[Item-finding records]
::::::::
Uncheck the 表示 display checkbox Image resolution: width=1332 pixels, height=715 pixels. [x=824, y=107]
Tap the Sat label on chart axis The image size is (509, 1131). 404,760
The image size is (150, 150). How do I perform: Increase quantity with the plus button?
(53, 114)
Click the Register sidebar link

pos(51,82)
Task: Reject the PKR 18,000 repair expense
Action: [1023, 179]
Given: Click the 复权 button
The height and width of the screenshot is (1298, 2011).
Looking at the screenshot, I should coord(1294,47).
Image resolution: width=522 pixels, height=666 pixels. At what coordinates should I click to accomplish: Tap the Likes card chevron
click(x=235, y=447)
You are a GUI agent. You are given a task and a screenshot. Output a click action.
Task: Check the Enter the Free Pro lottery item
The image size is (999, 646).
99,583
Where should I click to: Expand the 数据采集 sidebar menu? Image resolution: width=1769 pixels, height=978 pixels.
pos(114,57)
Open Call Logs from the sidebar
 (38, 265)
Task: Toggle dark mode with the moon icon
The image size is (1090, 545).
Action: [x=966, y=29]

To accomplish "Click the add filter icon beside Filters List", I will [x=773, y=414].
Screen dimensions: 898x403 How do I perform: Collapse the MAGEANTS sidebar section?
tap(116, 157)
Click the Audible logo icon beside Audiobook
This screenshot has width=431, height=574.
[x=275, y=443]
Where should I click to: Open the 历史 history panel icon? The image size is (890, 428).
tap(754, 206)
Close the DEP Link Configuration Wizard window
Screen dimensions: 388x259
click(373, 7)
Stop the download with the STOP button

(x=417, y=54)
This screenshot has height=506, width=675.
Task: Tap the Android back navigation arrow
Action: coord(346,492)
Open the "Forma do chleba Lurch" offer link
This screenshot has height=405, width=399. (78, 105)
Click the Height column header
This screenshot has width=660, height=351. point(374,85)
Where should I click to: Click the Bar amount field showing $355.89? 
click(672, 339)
::::::::
> **TASK**
Echo the lines of the listing from the one containing "Click the Height column header" through the end of the listing, inclusive.

> **ANSWER TO THE PROBLEM**
Click the Height column header
This screenshot has width=660, height=351. point(374,85)
Where should I click to: Click the Bar amount field showing $355.89? 
click(672, 339)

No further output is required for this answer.